■ Quoted text:

[START]

It was the confusion among the religions of his time that prompted Joseph Smith to seek divine truth in the grove near his home. "Mankind did not come unto the Lord," Joseph later wrote. "They had apostatizedfrom the true and living faith and there was no society or denomination that built upon the Gospel of Jesus Christ as recorded in the New Testament."
Just as Abraham, Moses, and other prophets served God as prophets in earlier times, Joseph Smith was the first prophet for the last days. Through him, "true doctrine—the fullness of the gospel" as taught by ancient prophets was restored to the earth .
He accomplished the great work for the kingdom of Godwithout the advantages of education, privilege, or widespread public acclaim. His message of his ministry was simple: "I am a lover of the cause of Christ." That cause began in the latter days with Joseph's First Vision in the Sacred Grove while he was yet a boy.
Joseph Smith Quotes
The best way to obtain truth and wisdom is not to ask it from books, but to go to God in prayer, and obtain divine teaching. (Teachings of the Prophet Joseph Smith, 191.)
We . . . must be under [God's] guidance if we are prospered, preserved and sustained. Our only confidence can be in God; our only wisdom obtained from Him: and He alone must be our protector and safeguard, spiritually and temporally, or we fall. (History of the Church, 5:64.)
It is my meditation all the day, and more than my meat and drink, to know how I shall make the Saints of God comprehend the visions that roll like an overflowing surge before my mind. Oh! how I would delight to bring before you things which you never thought of! But poverty and the cares of the world prevent. But I am glad I have the privilege of communicating to you some things which, if grasped closely, will be a help to you when earthquakes bellow, the clouds gather, the lightnings flash, and the storms are ready to burst upon you like peals of thunder. Lay hold of these things and let not your knees or joints tremble, nor your hearts faint; and then what can earthquakes, wars and tornadoes do? Nothing. (History of the Church, 5:362.)
Lucy Mack Smith, Mother of the Prophet Joseph Smith
There was a great revival in religion, which extended to all the denominations of Christians in the surrounding country in which we resided. Many of the world's people becoming concerned about the salvation of their souls, came forward and presented themselves as seekers after religion. Most of them were desirous of uniting with some church, but were not decided as to the particular faith which they would adopt. When the numerous meetings were about breaking up, and the candidates and the various leading church members began to consult upon the subject of adopting the candidates into some church or churches, as the case might be, a dispute arose, and there was a great contention among them. While these things were going forward Joseph's mind became considerably troubled with regard to religion. (Lucy Smith, History of the Prophet Joseph Smith, rev. George A. Smith and Elias Smith (1902), 73.)

[END]

■ Exercise set:
[1] Reproduce word for word everything in the passage about Joseph Smith from "We . . . must" down to "the Church, 5:64.)".
[2] Where does the passage about Joseph Smith say his First Vision took place?

■ Source material:
[START]

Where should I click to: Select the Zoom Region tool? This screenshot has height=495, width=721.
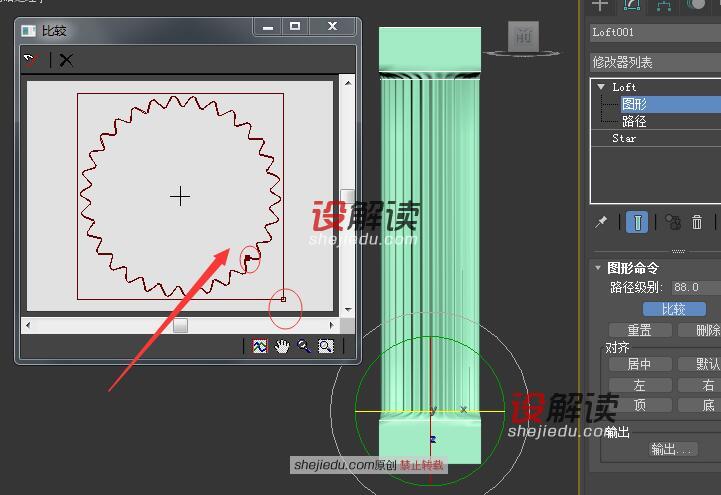click(x=326, y=346)
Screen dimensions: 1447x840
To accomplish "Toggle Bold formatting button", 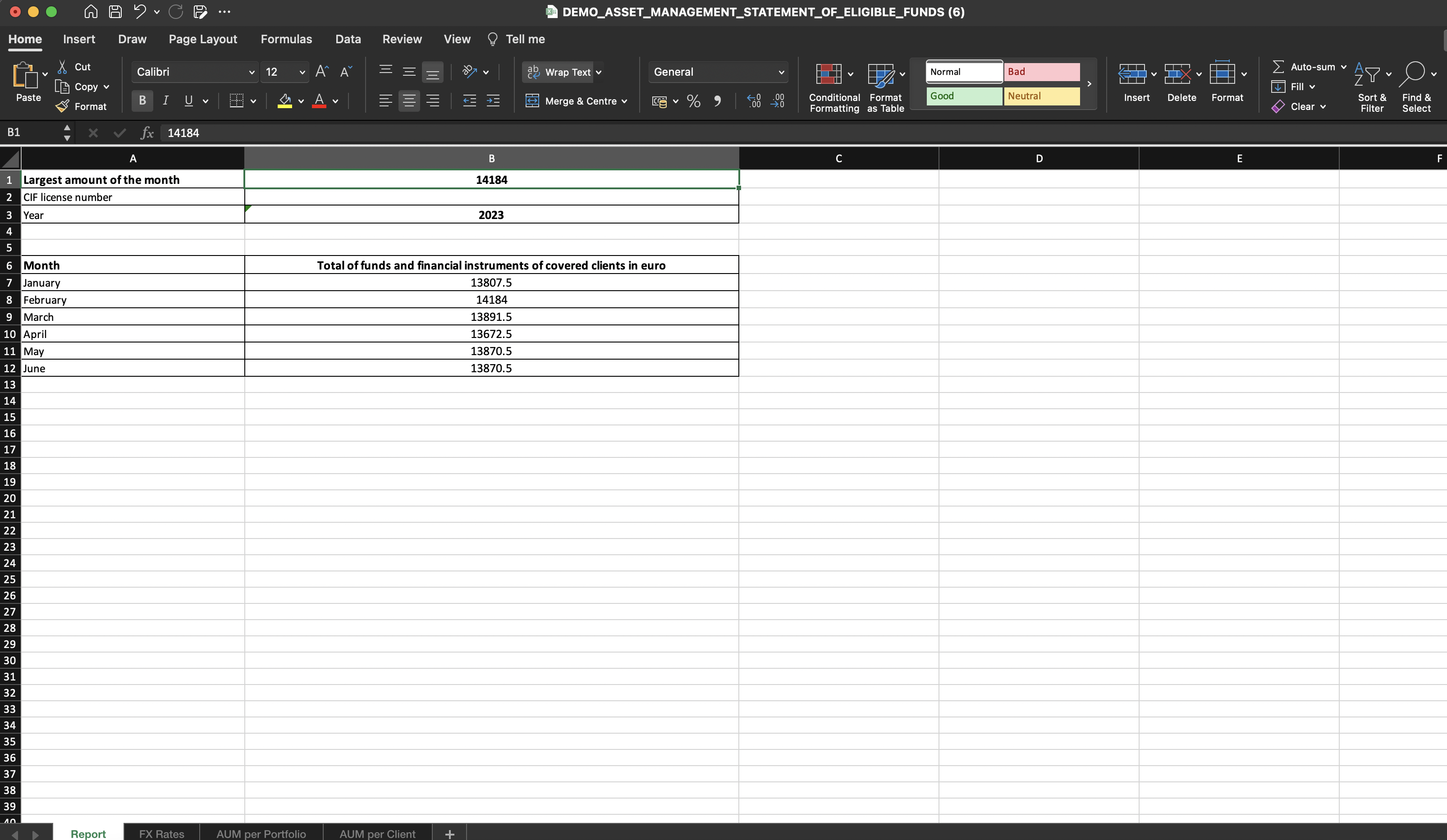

[END]

■ In response:
[1]
We . . . must be under [God's] guidance if we are prospered, preserved and sustained. Our only confidence can be in God; our only wisdom obtained from Him: and He alone must be our protector and safeguard, spiritually and temporally, or we fall. (History of the Church, 5:64.)

[2] In the Sacred Grove.